◆ **WORK REQUIRED**
Reproduce every line of the records below, requests included, and adjust the click coordinates in the answers by adding -4 to each number.

◆ **MATERIAL**
==============================

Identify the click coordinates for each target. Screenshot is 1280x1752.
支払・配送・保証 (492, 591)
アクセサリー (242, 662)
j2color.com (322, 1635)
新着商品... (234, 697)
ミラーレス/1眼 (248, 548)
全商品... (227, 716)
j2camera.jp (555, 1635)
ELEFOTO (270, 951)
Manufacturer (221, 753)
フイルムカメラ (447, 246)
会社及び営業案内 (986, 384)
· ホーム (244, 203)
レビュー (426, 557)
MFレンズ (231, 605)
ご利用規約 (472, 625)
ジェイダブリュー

==============================

◆ **RESPONSE**
Identify the click coordinates for each target. Screenshot is 1280x1752.
支払・配送・保証 (488, 587)
アクセサリー (238, 658)
j2color.com (318, 1631)
新着商品... (230, 693)
ミラーレス/1眼 (244, 544)
全商品... (223, 712)
j2camera.jp (551, 1631)
ELEFOTO (266, 947)
Manufacturer (217, 749)
フイルムカメラ (443, 242)
会社及び営業案内 (982, 380)
· ホーム (240, 199)
レビュー (422, 553)
MFレンズ (227, 601)
ご利用規約 (468, 621)
ジェイダブリュー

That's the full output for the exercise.